# Reflections of Monsters of the Past thread!!!!!



## Fire-Eel-Man (Feb 13, 2011)

*As I get back into the Hobby I will reflect on some from the Past!!!*


----------



## Fire-Eel-Man (Feb 13, 2011)

*Tiger Shovelnose Catfish!!*


----------



## beN (Apr 21, 2010)

beauty TSN!

that gar is sexy also


----------



## Fire-Eel-Man (Feb 13, 2011)

*Thanks Ben I miss my monsters!!*

*Juruense Catfish!!*


----------



## Fire-Eel-Man (Feb 13, 2011)

*Redtail Catfish!!*


----------



## Fire-Eel-Man (Feb 13, 2011)

*Fire-eels*


----------



## Fire-Eel-Man (Feb 13, 2011)

*Marble-Sailfin Catfish*


----------



## King-eL (Apr 21, 2010)

Is this the pleco-nation's new username? If so welcome back!!!! Could be wrong but your collection is very familiar.


----------



## Fire-Eel-Man (Feb 13, 2011)

*Yes it is!! tried to log on as that name but would not let me so had to star a new account!! now that i have moved back to Vancouver I am getting back slowly into the keeping fish!*


----------



## charles (Apr 21, 2010)

yup, those are pleconation's fish.

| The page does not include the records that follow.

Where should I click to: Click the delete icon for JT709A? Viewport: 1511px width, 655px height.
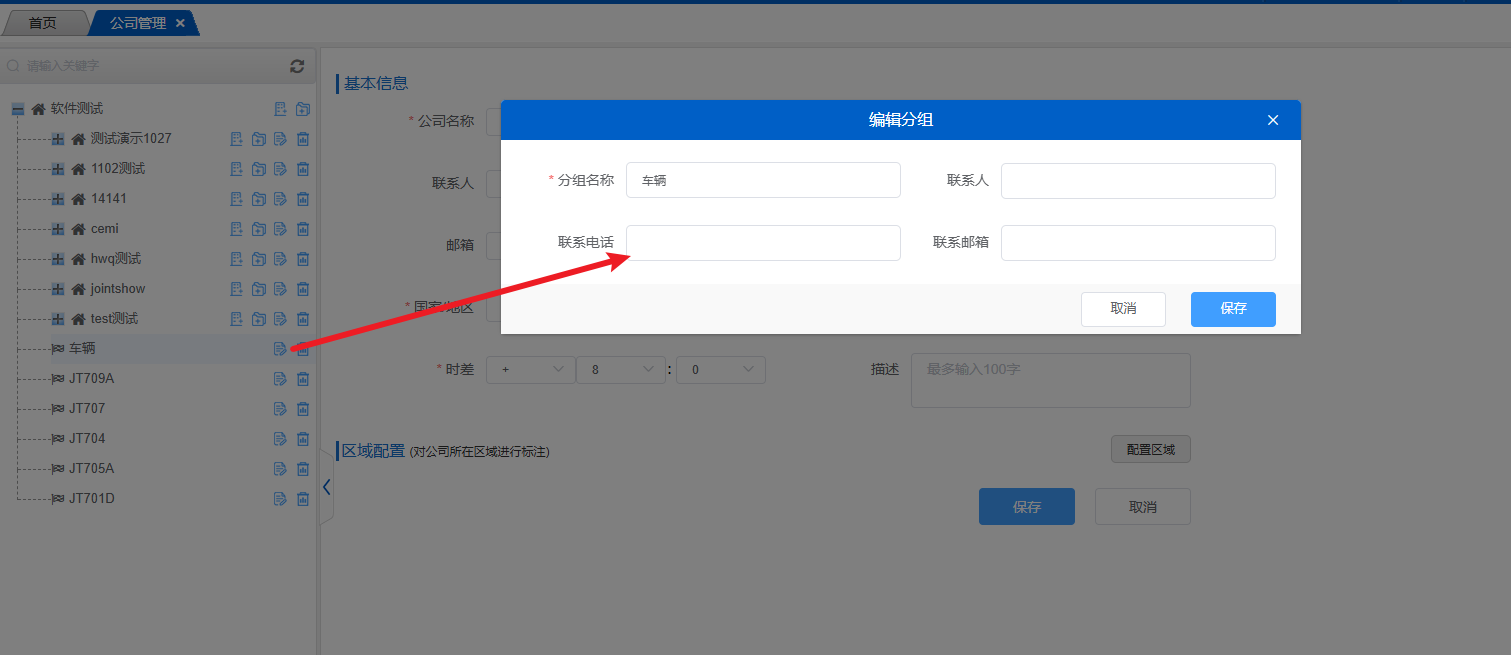303,379
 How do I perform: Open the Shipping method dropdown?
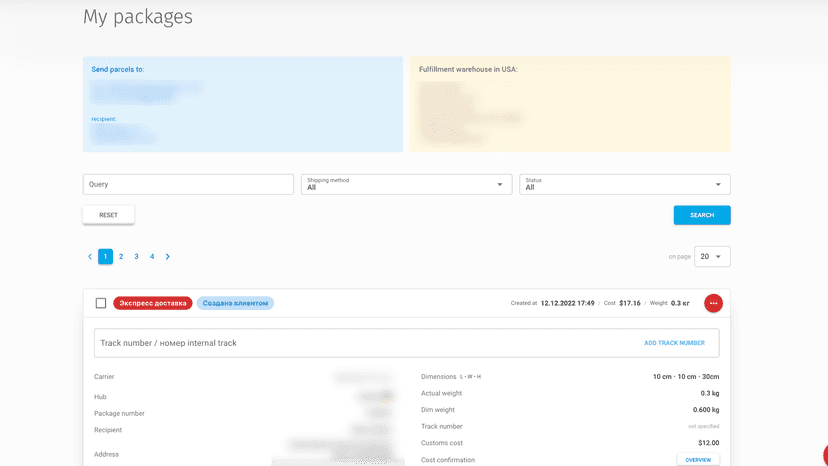click(406, 184)
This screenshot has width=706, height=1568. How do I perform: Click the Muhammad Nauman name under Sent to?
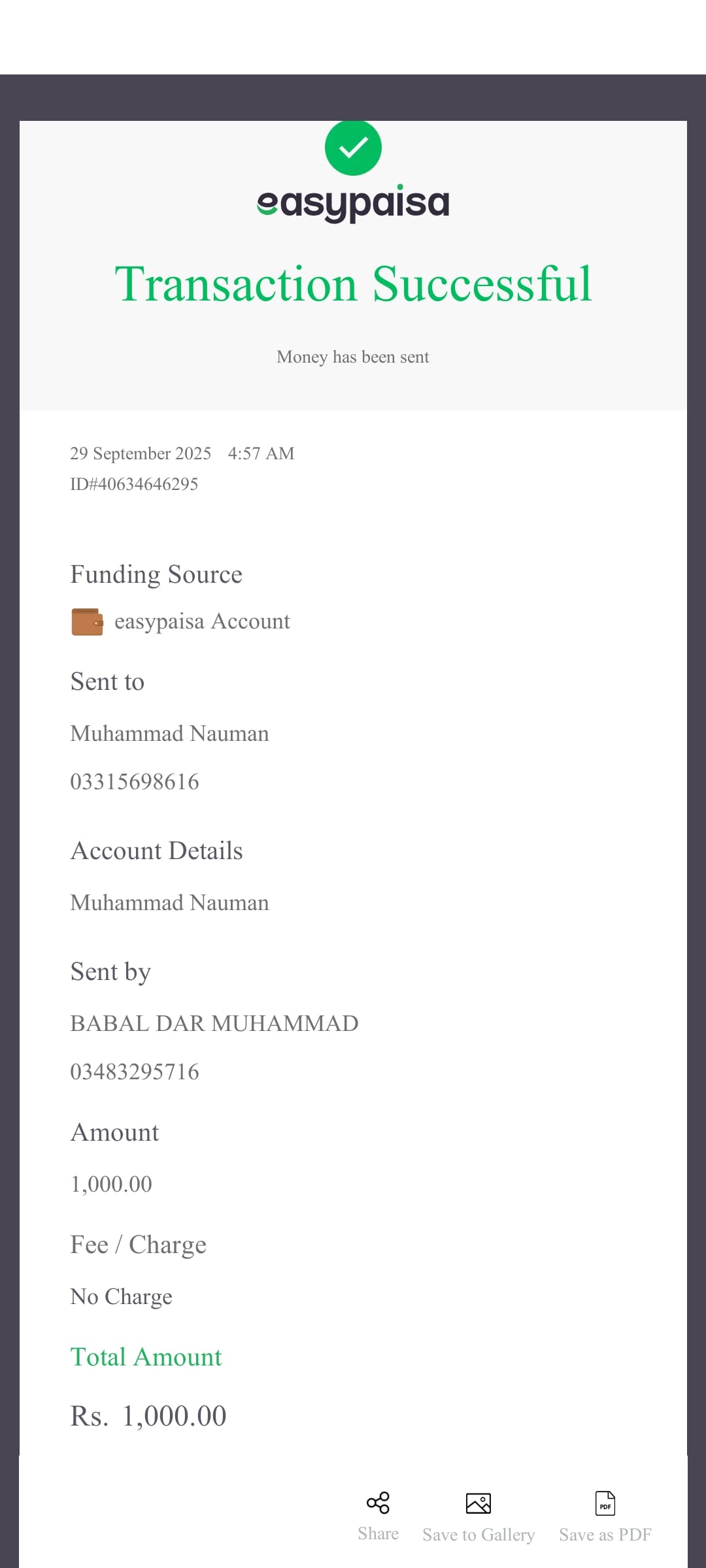click(x=169, y=734)
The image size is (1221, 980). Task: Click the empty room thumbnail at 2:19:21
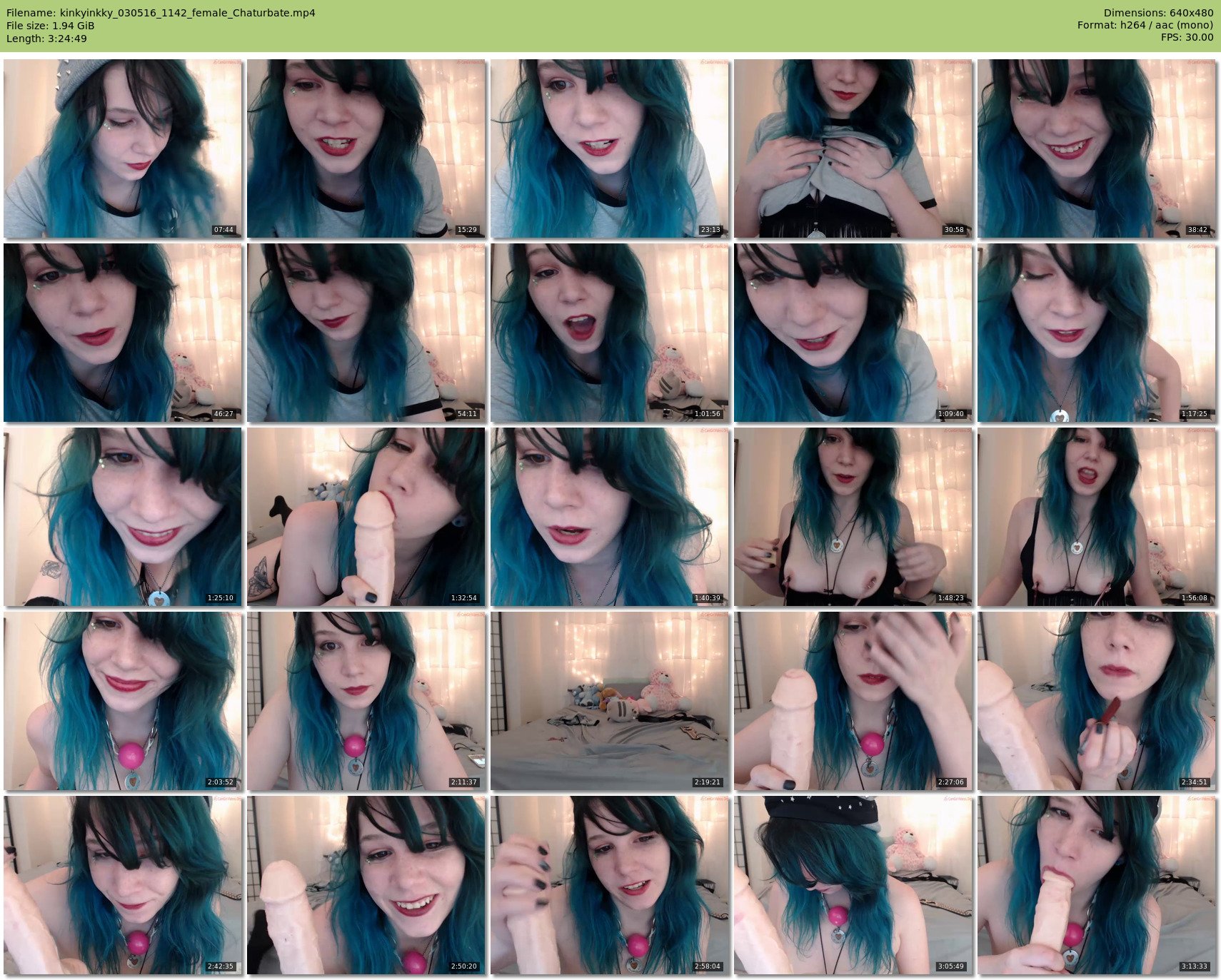[610, 701]

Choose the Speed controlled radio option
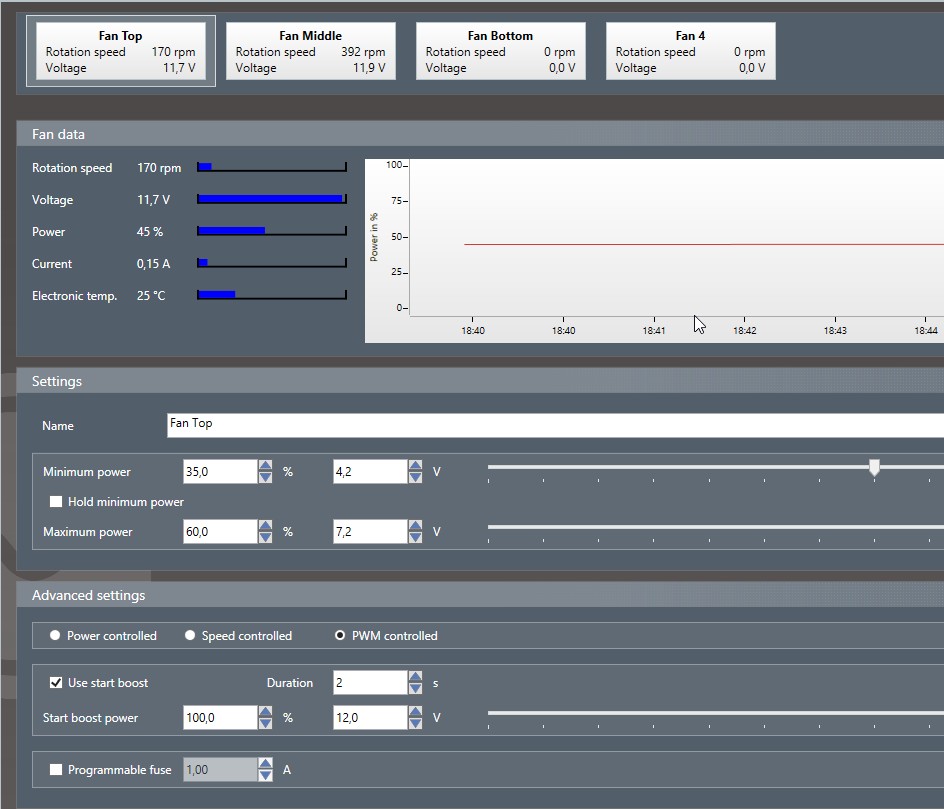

Must e pleconation's new name  welcome back... glad to see some of the juruense


----------



## King-eL (Apr 21, 2010)

Fire-Eel-Man said:


> *Yes it is!! tried to log on as that name but would not let me so had to star a new account!! now that i have moved back to Vancouver I am getting back slowly into the keeping fish!*


Glad to see the first monster fish keeper of BCA is back. Wow do you still have that silver aro? I miss that aro.


----------



## Fire-Eel-Man (Feb 13, 2011)

*Tigrinus catfish*
*Loved this fish truly the king of all Cats*


----------



## JUICE (Jan 4, 2020)

i thought it was pleconation , welcome back buddy [email protected]!


----------



## Fire-Eel-Man (Feb 13, 2011)

Thank you every one been to long caint wait to get a new tank and get started LOL


----------



## snow (Apr 21, 2010)

Good to see the monster catfish keeper back!


----------